The fourth section deals with the ravages of being Batman, and how much any human could be expected to endure. In this section, one will learn about the cumulative toll of concussions, the likelihood of Batman avoiding broken bones and other injuries that would necessarily sideline his crime fighting, and the effect that working the night shift would have. (The latter might seem trivial in comparison to the former two topics, but—in fact—it’s not. It’s well established that night workers have higher incidence of some cancers and other ailments. Furthermore, as Bruce Wayne has to keep appearances up, it means not only fighting circadian rhythm issues, but also frequent sleep deprivation—the hazards of which are even clearer and occur in short order.)
There are a number of interesting topic that aren’t don’t pertain to the core question per se, but which are interesting for fans of the Batman canon and the character’s mythos. Famously, Batman doesn’t use guns or lethal force. This raises the question of how realistic it is to regularly fight hardened knaves and miscreants without killing them. One can only knock out so many of Gotham’s baddies before one doesn’t get up.
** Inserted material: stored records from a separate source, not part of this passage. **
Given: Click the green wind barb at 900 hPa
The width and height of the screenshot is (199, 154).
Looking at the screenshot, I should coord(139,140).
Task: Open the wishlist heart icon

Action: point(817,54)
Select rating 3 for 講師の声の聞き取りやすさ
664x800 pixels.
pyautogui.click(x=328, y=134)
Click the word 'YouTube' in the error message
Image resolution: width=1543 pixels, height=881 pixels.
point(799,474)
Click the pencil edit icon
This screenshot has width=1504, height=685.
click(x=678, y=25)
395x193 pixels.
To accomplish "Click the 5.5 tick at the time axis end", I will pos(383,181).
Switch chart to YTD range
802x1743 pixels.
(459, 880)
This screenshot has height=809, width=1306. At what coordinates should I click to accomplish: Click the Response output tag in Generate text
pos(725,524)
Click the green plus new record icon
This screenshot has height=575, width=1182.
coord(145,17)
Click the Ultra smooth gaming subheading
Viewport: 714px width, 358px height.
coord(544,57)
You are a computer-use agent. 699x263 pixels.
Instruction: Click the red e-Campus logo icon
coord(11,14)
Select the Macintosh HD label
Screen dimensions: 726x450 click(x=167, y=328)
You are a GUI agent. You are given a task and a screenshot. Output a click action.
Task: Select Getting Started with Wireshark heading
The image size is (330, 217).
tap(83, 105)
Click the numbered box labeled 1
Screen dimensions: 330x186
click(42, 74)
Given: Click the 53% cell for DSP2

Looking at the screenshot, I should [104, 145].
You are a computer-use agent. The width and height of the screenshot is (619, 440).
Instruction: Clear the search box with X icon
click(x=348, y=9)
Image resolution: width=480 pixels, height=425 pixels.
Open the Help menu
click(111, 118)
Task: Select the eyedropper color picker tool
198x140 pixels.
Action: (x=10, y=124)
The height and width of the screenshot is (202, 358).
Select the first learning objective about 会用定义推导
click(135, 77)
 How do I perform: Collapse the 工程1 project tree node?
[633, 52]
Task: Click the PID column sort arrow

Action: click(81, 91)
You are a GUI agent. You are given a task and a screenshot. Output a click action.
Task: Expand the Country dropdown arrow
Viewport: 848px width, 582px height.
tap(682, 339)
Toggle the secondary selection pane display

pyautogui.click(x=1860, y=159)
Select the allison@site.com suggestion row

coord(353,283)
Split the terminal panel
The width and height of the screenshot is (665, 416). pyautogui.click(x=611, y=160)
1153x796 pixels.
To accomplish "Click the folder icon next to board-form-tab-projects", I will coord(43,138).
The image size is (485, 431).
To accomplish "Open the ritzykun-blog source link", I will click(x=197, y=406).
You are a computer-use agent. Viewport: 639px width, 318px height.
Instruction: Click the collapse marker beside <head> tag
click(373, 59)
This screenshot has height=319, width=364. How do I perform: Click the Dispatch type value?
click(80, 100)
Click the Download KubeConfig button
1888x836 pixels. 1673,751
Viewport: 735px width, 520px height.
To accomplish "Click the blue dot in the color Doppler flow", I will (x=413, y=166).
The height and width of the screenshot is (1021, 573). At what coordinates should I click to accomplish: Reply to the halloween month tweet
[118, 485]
There’s a chapter about what a fight between Batman and Batgirl would be like. While strength would definitely be to Batman’s advantage, there are advantages that an equally skilled female fighter might bring to the fight? How would Batgirl (or Catwoman) need to fight to put those advantages to use? Finally, for those of us who are no longer spring chicks, there are chapters about how Batman could expect to age, and how long he could keep performing at a level at which he could defeat his enemies.
I enjoyed this book and found it both educational and interesting. It should be clear that Batman is just a teaching tool used to explore the limitations of the human body and its ability to endure a life of fighting. That said, references to the Batman comic books and movies makes for a readable text. Perhaps what I like most about this book is that most of the books that address these subjects are textbooks that are sold on the textbook pricing model (i.e. we have a limited but captive audience so let’s make them pay top dollar.) This is one of the few books that takes on these topics at the readability and pricing model of a popular science book.
I recommend it for those interested in the science of performance, martial arts, and injury.